During the course of my real estate career, I have worked with many ethical real estate investors. True gentlemen/women, the type where a handshake is as good as a signed contract. But it in today’s real estate climate there is a new breed of real estate investor in town. These “investors” tie up a piece of property and then shop it to their investors. This has happened to me on two different listings in the last several years.
The investor buyer acknowledges receipt of disclosures, inspections, etc. We negotiate a selling price and open escrow. Often their earnest money deposit never makes it to escrow. When pushed to honor the terms of the Real Estate Purchase Agreement and get their money to escrow, there is a request for a price renegotiation. After they have shopped the property to their investor pool and by the time they collect their finder’s fee their initial offered price was too high to make the deal work.
Each time this occurred, it resulted in a cancelled escrow and sadly unnecessary stress for my client.
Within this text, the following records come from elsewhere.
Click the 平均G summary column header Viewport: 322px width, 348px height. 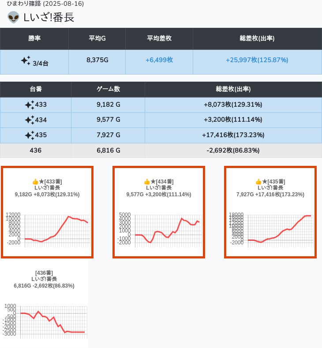coord(97,39)
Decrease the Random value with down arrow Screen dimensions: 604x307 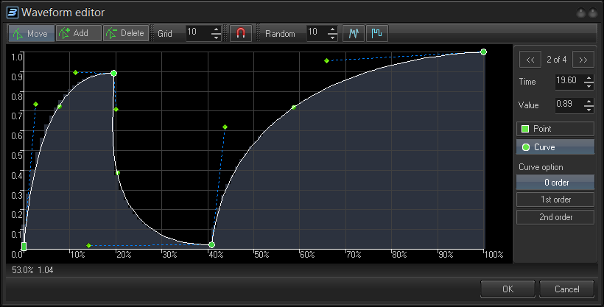pos(333,37)
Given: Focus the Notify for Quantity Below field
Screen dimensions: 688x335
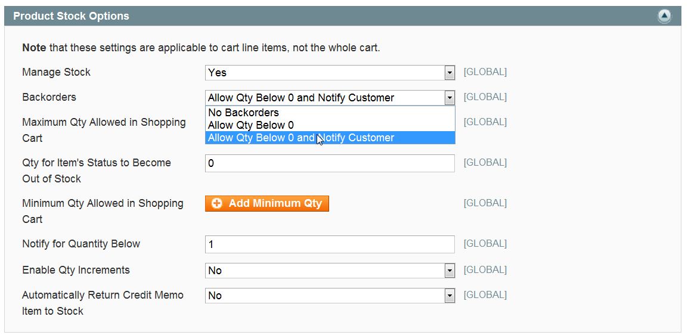Looking at the screenshot, I should click(330, 244).
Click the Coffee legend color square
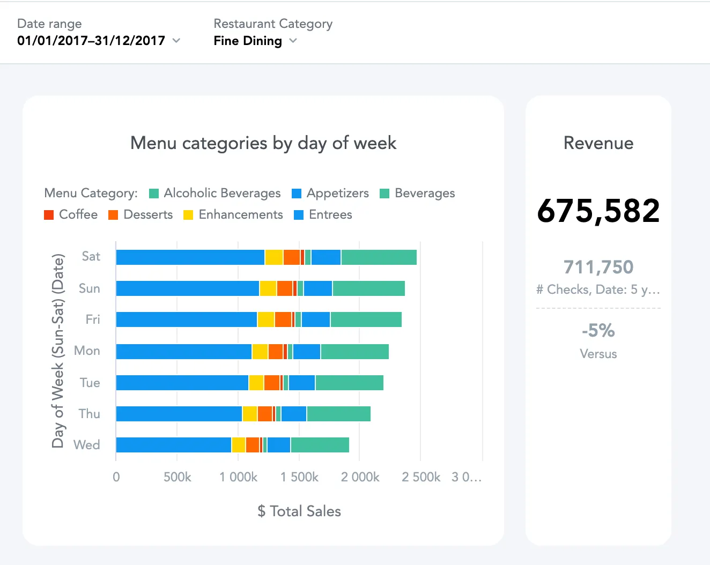This screenshot has height=565, width=710. pyautogui.click(x=49, y=215)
A great real estate agent learns from her mistakes. Now when I list a fixer upper, I address the investor dilemma with my client. Typically the manner in which my clients decide to handle this situation is that an offer from an investor will not be considered without a cashier’s check and a non-contingent offer.
Seems harsh? Of course, not all investors can be painted with the same brush, but if I am not familiar with them, then I must remember the adage: Fool me once shame on you, fool me twice shame on me.